◆ **The exercise**: Rewrite the records below, substituting "Where do I click to" for every "Where should I click to" and keeping everything else the same.

◆ **Source material**:
::::::

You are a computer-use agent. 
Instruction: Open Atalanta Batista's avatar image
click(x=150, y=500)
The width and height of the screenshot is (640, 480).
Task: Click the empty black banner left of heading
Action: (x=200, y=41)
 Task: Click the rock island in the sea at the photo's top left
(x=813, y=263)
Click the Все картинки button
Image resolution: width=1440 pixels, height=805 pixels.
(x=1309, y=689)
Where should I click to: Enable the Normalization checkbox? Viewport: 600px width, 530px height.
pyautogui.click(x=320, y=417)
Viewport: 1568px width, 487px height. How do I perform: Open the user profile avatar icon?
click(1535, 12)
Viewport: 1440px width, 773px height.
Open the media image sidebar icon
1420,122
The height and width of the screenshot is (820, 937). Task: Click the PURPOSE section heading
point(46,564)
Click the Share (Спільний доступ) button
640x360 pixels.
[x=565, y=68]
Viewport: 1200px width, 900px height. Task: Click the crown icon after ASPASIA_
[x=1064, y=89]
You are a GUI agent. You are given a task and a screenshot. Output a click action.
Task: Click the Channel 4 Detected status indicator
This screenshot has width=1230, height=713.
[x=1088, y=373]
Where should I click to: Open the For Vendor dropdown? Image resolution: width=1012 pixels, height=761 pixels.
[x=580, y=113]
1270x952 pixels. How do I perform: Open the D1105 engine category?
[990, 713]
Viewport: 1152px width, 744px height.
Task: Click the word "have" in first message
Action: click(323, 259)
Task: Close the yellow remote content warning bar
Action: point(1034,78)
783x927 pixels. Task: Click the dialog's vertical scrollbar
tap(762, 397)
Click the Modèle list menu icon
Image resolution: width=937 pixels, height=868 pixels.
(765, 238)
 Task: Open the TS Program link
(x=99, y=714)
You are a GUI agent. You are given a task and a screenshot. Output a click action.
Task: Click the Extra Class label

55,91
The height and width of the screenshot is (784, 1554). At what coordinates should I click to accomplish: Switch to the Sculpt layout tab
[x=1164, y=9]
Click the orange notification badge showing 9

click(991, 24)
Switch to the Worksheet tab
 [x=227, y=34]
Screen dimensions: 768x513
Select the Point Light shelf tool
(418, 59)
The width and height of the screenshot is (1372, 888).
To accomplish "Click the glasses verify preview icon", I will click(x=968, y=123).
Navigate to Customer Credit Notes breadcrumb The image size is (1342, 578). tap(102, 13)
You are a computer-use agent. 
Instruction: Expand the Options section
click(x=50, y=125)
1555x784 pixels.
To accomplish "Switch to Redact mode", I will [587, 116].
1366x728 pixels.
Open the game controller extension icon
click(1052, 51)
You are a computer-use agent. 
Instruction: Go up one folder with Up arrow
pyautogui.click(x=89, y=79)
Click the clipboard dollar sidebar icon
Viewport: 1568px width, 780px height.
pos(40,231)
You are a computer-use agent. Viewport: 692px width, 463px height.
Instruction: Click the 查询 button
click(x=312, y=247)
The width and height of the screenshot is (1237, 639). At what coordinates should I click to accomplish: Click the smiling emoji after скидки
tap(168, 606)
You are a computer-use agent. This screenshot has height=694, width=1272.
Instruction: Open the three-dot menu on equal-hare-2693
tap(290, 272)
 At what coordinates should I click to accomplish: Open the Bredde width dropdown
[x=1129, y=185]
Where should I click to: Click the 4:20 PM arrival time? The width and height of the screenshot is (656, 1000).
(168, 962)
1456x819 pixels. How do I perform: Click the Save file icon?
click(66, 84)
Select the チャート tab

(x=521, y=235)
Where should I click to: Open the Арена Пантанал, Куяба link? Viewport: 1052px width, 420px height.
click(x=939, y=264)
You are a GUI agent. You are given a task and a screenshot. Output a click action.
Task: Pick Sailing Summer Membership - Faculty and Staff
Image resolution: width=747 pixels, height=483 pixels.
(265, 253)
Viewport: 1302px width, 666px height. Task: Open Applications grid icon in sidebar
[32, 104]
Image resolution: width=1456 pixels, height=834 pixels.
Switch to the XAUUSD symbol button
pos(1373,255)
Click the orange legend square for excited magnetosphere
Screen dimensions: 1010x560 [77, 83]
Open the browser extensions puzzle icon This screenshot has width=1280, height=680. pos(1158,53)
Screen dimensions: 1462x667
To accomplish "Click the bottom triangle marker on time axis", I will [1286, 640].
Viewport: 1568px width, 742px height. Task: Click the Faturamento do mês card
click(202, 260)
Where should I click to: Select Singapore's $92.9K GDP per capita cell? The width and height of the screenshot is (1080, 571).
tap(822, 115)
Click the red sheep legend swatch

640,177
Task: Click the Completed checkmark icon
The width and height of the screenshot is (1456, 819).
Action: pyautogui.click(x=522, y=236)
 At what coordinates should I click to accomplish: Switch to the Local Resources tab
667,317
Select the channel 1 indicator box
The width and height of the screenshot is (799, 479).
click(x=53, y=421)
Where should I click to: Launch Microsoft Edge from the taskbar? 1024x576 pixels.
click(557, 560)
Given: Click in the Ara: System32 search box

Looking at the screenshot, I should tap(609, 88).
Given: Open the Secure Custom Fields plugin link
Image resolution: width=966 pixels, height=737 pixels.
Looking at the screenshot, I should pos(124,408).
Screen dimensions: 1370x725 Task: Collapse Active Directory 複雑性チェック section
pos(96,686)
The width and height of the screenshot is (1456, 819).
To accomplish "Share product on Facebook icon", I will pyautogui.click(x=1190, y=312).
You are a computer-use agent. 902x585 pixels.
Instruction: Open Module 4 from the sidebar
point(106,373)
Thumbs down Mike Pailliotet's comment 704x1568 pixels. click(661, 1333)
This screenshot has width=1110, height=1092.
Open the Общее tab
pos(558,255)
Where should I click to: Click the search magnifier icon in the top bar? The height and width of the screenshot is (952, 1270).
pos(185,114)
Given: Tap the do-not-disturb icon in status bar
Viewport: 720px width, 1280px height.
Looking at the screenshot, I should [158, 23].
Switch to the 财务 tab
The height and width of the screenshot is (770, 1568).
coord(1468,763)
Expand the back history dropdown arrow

::::::

◆ **Solution to this exercise**:
You are a computer-use agent. 
Instruction: Open Atalanta Batista's avatar image
click(x=150, y=500)
The width and height of the screenshot is (640, 480).
Task: Click the empty black banner left of heading
Action: (x=200, y=41)
 Task: Click the rock island in the sea at the photo's top left
(x=813, y=263)
Click the Все картинки button
Image resolution: width=1440 pixels, height=805 pixels.
(x=1309, y=689)
Where do I click to: Enable the Normalization checkbox? Viewport: 600px width, 530px height.
pyautogui.click(x=320, y=417)
Viewport: 1568px width, 487px height. How do I perform: Open the user profile avatar icon?
click(1535, 12)
Viewport: 1440px width, 773px height.
Open the media image sidebar icon
1420,122
The height and width of the screenshot is (820, 937). Task: Click the PURPOSE section heading
point(46,564)
Click the Share (Спільний доступ) button
640x360 pixels.
[x=565, y=68]
Viewport: 1200px width, 900px height. Task: Click the crown icon after ASPASIA_
[x=1064, y=89]
You are a GUI agent. You are given a task and a screenshot. Output a click action.
Task: Click the Channel 4 Detected status indicator
This screenshot has width=1230, height=713.
[x=1088, y=373]
Where do I click to: Open the For Vendor dropdown? Image resolution: width=1012 pixels, height=761 pixels.
[x=580, y=113]
1270x952 pixels. How do I perform: Open the D1105 engine category?
[990, 713]
Viewport: 1152px width, 744px height.
Task: Click the word "have" in first message
Action: click(323, 259)
Task: Close the yellow remote content warning bar
Action: point(1034,78)
783x927 pixels. Task: Click the dialog's vertical scrollbar
tap(762, 397)
Click the Modèle list menu icon
Image resolution: width=937 pixels, height=868 pixels.
(765, 238)
 Task: Open the TS Program link
(x=99, y=714)
You are a GUI agent. You are given a task and a screenshot. Output a click action.
Task: Click the Extra Class label

55,91
The height and width of the screenshot is (784, 1554). At what coordinates should I click to accomplish: Switch to the Sculpt layout tab
[x=1164, y=9]
Click the orange notification badge showing 9

click(991, 24)
Switch to the Worksheet tab
 [x=227, y=34]
Screen dimensions: 768x513
Select the Point Light shelf tool
(418, 59)
The width and height of the screenshot is (1372, 888).
To accomplish "Click the glasses verify preview icon", I will click(x=968, y=123).
Navigate to Customer Credit Notes breadcrumb The image size is (1342, 578). tap(102, 13)
You are a computer-use agent. 
Instruction: Expand the Options section
click(x=50, y=125)
1555x784 pixels.
To accomplish "Switch to Redact mode", I will [587, 116].
1366x728 pixels.
Open the game controller extension icon
click(1052, 51)
You are a computer-use agent. 
Instruction: Go up one folder with Up arrow
pyautogui.click(x=89, y=79)
Click the clipboard dollar sidebar icon
Viewport: 1568px width, 780px height.
pos(40,231)
You are a computer-use agent. Viewport: 692px width, 463px height.
Instruction: Click the 查询 button
click(x=312, y=247)
The width and height of the screenshot is (1237, 639). At what coordinates should I click to accomplish: Click the smiling emoji after скидки
tap(168, 606)
You are a computer-use agent. This screenshot has height=694, width=1272.
Instruction: Open the three-dot menu on equal-hare-2693
tap(290, 272)
 At what coordinates should I click to accomplish: Open the Bredde width dropdown
[x=1129, y=185]
Where do I click to: Click the 4:20 PM arrival time? The width and height of the screenshot is (656, 1000).
(168, 962)
1456x819 pixels. How do I perform: Click the Save file icon?
click(66, 84)
Select the チャート tab

(x=521, y=235)
Where do I click to: Open the Арена Пантанал, Куяба link? Viewport: 1052px width, 420px height.
click(x=939, y=264)
You are a GUI agent. You are given a task and a screenshot. Output a click action.
Task: Pick Sailing Summer Membership - Faculty and Staff
Image resolution: width=747 pixels, height=483 pixels.
(265, 253)
Viewport: 1302px width, 666px height. Task: Open Applications grid icon in sidebar
[32, 104]
Image resolution: width=1456 pixels, height=834 pixels.
Switch to the XAUUSD symbol button
pos(1373,255)
Click the orange legend square for excited magnetosphere
Screen dimensions: 1010x560 [77, 83]
Open the browser extensions puzzle icon This screenshot has width=1280, height=680. pos(1158,53)
Screen dimensions: 1462x667
To accomplish "Click the bottom triangle marker on time axis", I will [1286, 640].
Viewport: 1568px width, 742px height. Task: Click the Faturamento do mês card
click(202, 260)
Where do I click to: Select Singapore's $92.9K GDP per capita cell? The width and height of the screenshot is (1080, 571).
tap(822, 115)
Click the red sheep legend swatch

640,177
Task: Click the Completed checkmark icon
The width and height of the screenshot is (1456, 819).
Action: pyautogui.click(x=522, y=236)
 At what coordinates should I click to accomplish: Switch to the Local Resources tab
667,317
Select the channel 1 indicator box
The width and height of the screenshot is (799, 479).
click(x=53, y=421)
Where do I click to: Launch Microsoft Edge from the taskbar? 1024x576 pixels.
click(557, 560)
Given: Click in the Ara: System32 search box

Looking at the screenshot, I should tap(609, 88).
Given: Open the Secure Custom Fields plugin link
Image resolution: width=966 pixels, height=737 pixels.
Looking at the screenshot, I should pos(124,408).
Screen dimensions: 1370x725 Task: Collapse Active Directory 複雑性チェック section
pos(96,686)
The width and height of the screenshot is (1456, 819).
To accomplish "Share product on Facebook icon", I will pyautogui.click(x=1190, y=312).
You are a computer-use agent. 902x585 pixels.
Instruction: Open Module 4 from the sidebar
point(106,373)
Thumbs down Mike Pailliotet's comment 704x1568 pixels. click(661, 1333)
This screenshot has width=1110, height=1092.
Open the Общее tab
pos(558,255)
Where do I click to: Click the search magnifier icon in the top bar? The height and width of the screenshot is (952, 1270).
pos(185,114)
Given: Tap the do-not-disturb icon in status bar
Viewport: 720px width, 1280px height.
Looking at the screenshot, I should [158, 23].
Switch to the 财务 tab
The height and width of the screenshot is (770, 1568).
coord(1468,763)
Expand the back history dropdown arrow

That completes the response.